The ADA is not radical. It’s not a burden. It’s not “extra.” It’s the floor, not the ceiling. It’s the bare minimum of what equity and belonging look like. And yet, 35 years later, we still hear: - “It’s too expensive to be accessible.”
- “It’s too hard to accommodate everyone.”
- “It’s too much to ask.”
- “We don’t have to comply.”
No. Nope. Enough. It’s too much to keep asking disabled people to fight for crumbs of inclusion in a system that was never built for us. Yes, the ADA changed lives. It changed my life. I wouldn’t be where I am today without it. But a law is only as strong as the will to enforce it. And progress without protection? That’s just a promise on paper. To my fellow disabled people: You don’t have to earn your place. You already belong. - The ADA was written with you front and center. Know your rights. Use your voice. Take pride as a disabled person who has the right to live in this world.

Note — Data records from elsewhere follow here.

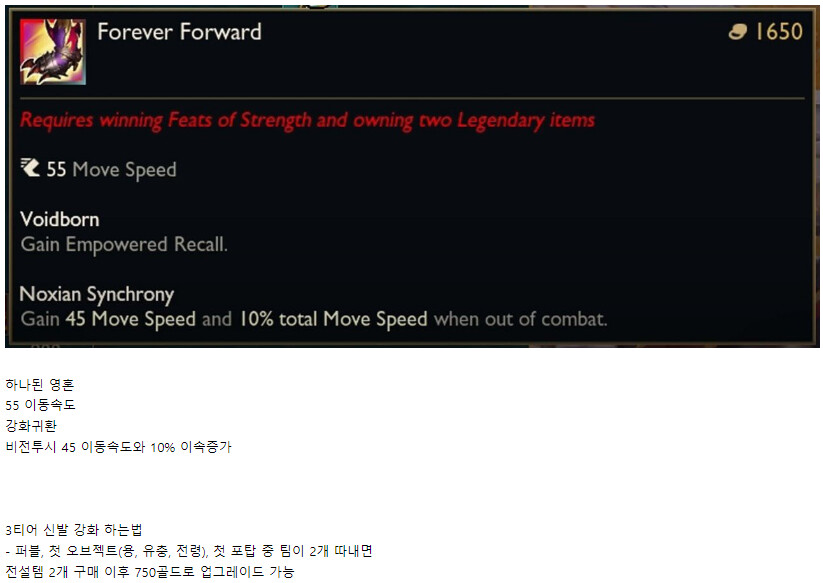Screen dimensions: 823x583
Task: Click the Korean line 강화귀환
Action: [31, 426]
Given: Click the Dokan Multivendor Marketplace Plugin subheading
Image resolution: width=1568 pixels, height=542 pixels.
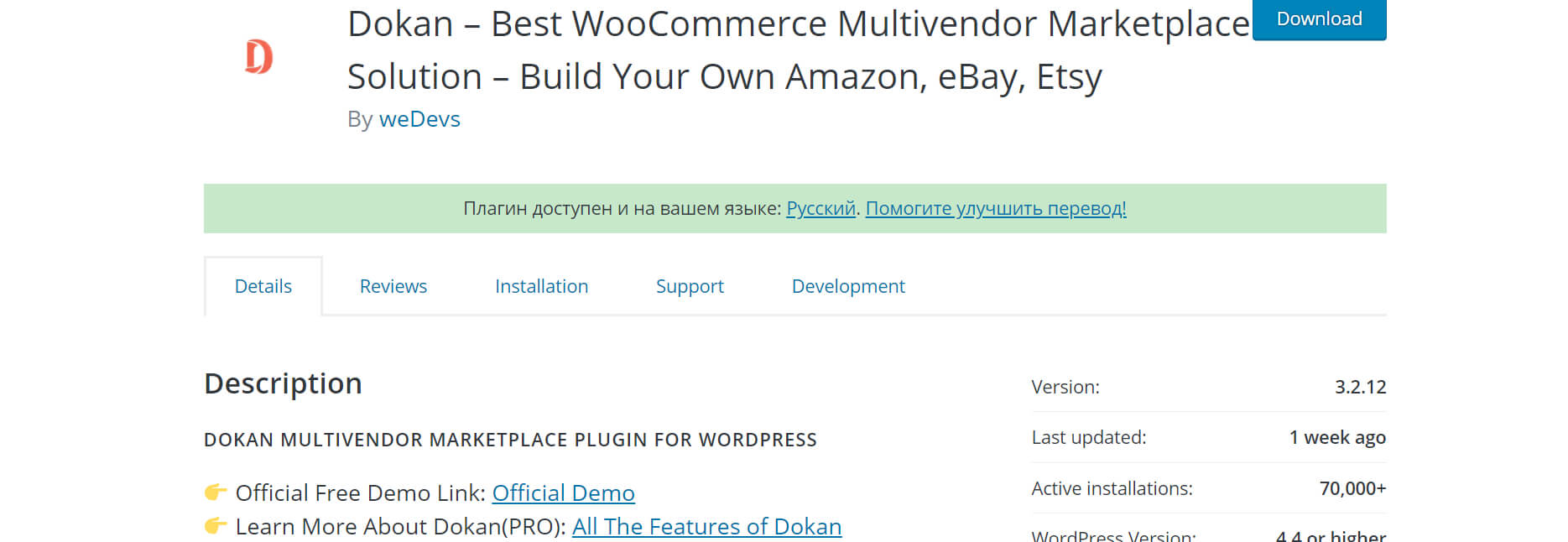Looking at the screenshot, I should point(510,440).
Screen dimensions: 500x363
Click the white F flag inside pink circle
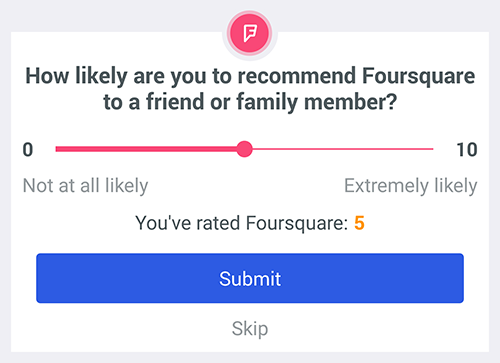point(250,33)
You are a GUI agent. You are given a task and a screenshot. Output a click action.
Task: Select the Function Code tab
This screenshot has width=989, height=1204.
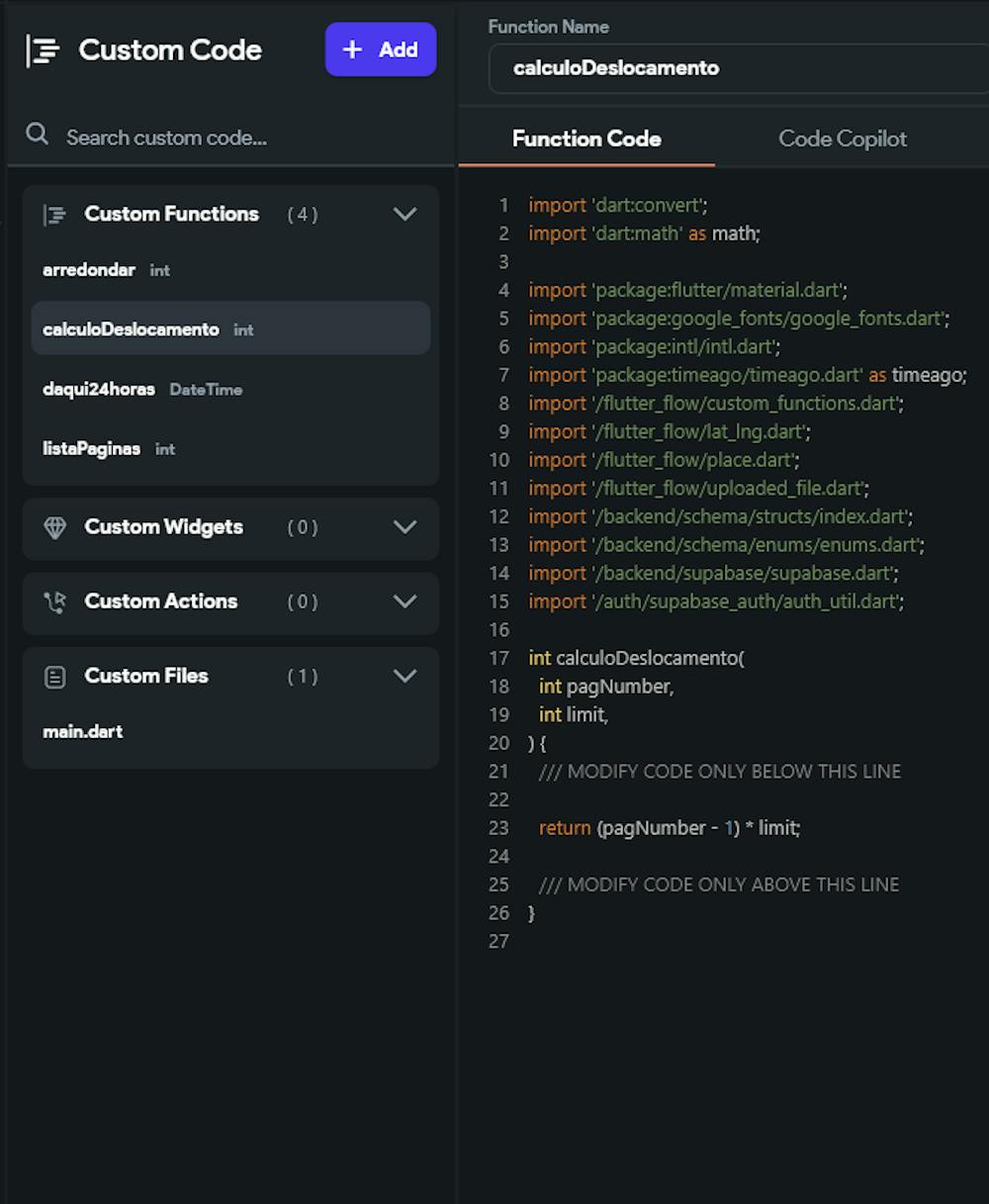[x=586, y=139]
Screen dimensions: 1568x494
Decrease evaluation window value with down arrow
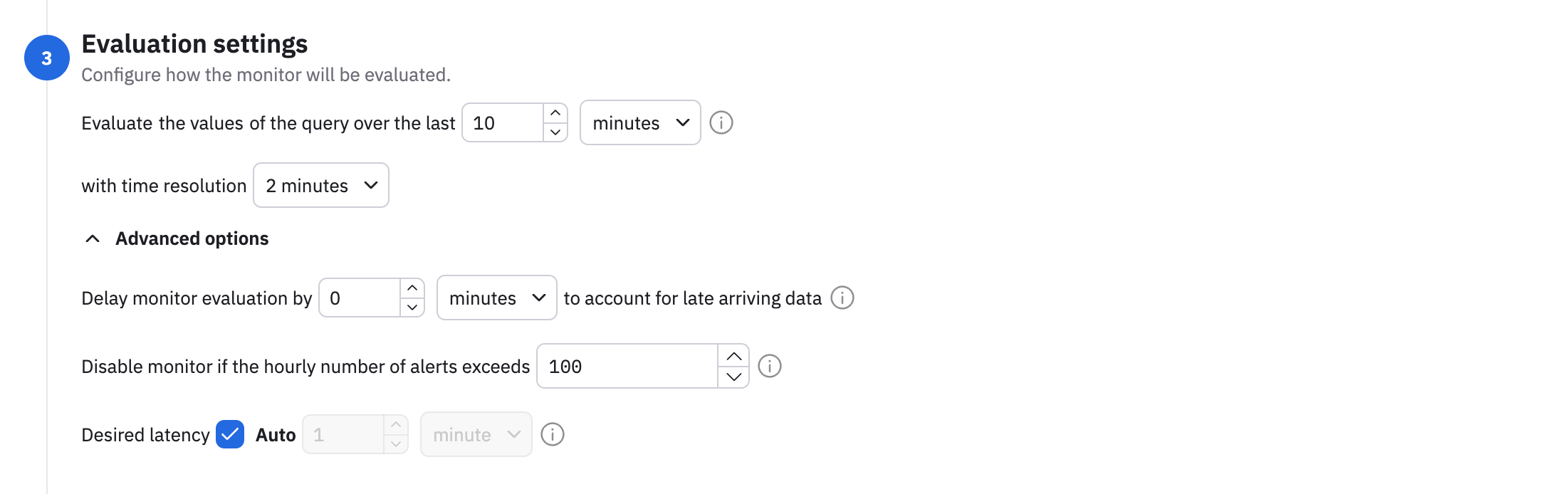point(555,132)
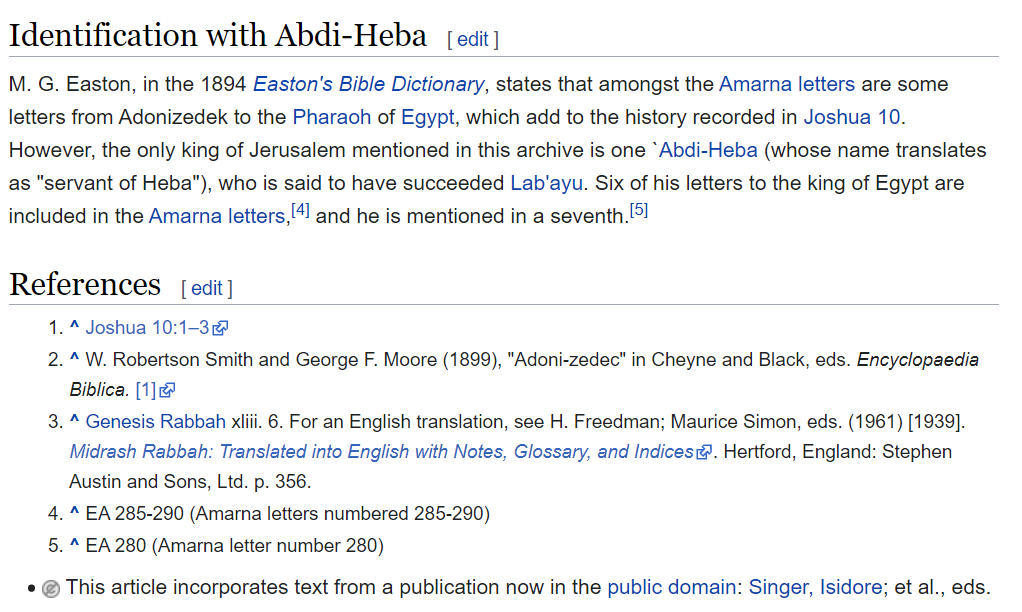This screenshot has width=1022, height=612.
Task: Open the Joshua 10 link in paragraph
Action: (x=851, y=117)
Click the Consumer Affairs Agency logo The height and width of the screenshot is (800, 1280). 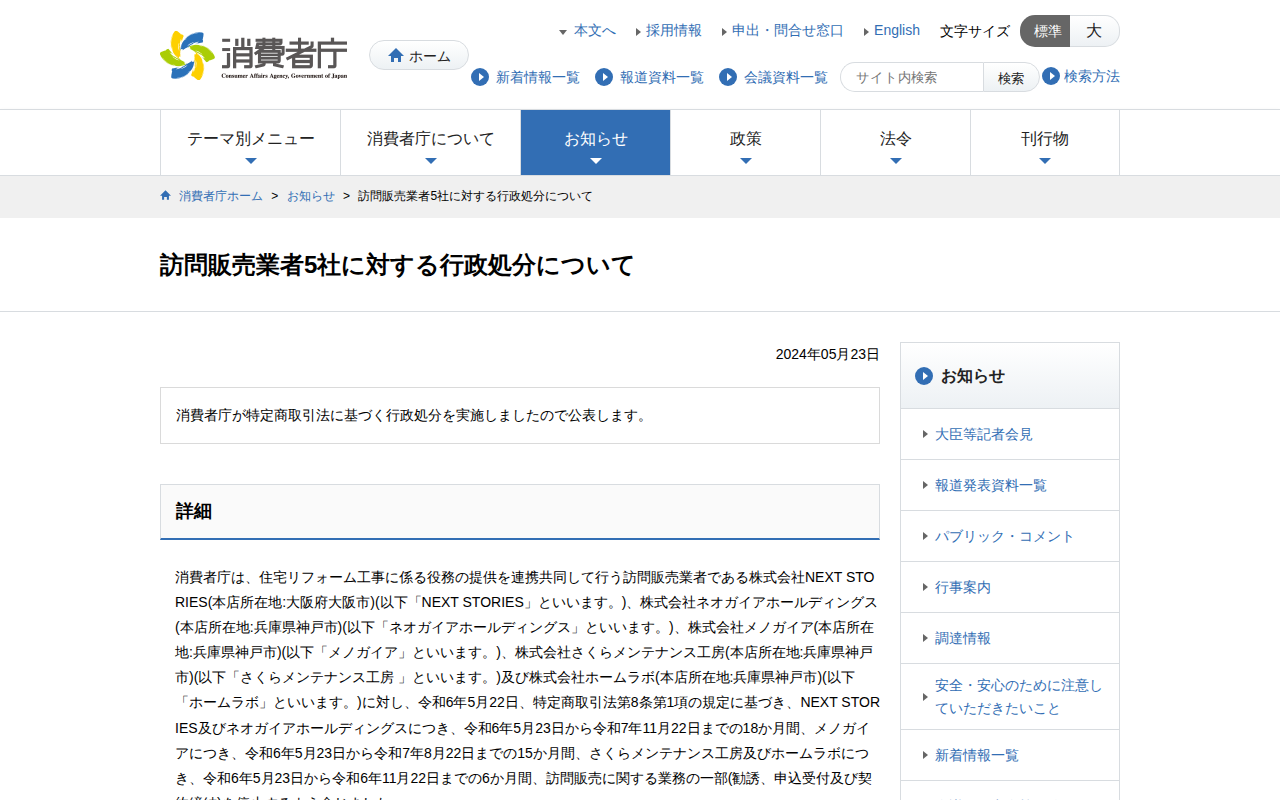(254, 55)
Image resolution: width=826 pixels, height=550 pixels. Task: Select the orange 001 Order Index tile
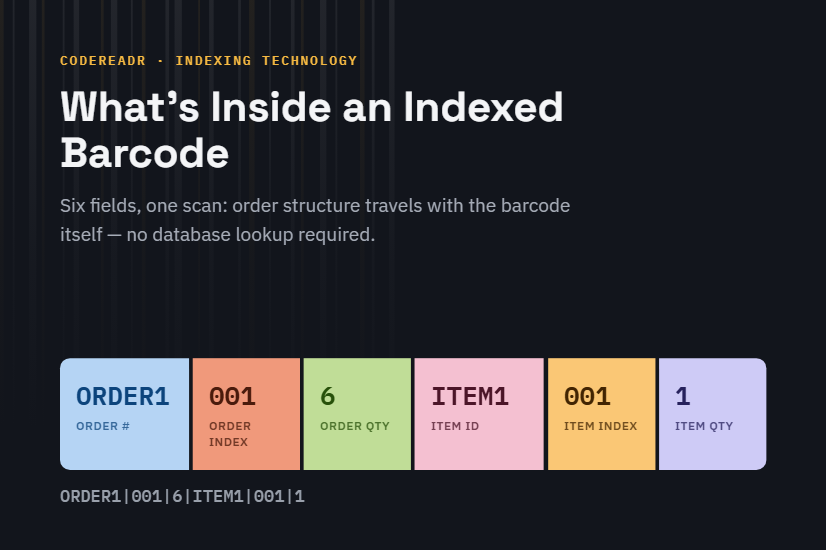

To allies: The ADA is your responsibility, too. Accessibility isn’t optional. - Stop whispering it like a favor - demand it, fund it, and build it in from the start. (P.S.- It’s often free, and when it’s not, it still won’t break the bank.)
To lawmakers and leaders: Y’all. If you believe in freedom, prove it. - Protect the ADA. Enforce it. Expand it.
- Weakening civil rights isn’t budget reform, it’s discrimination. The ADA was never the finish line; it was the starting block.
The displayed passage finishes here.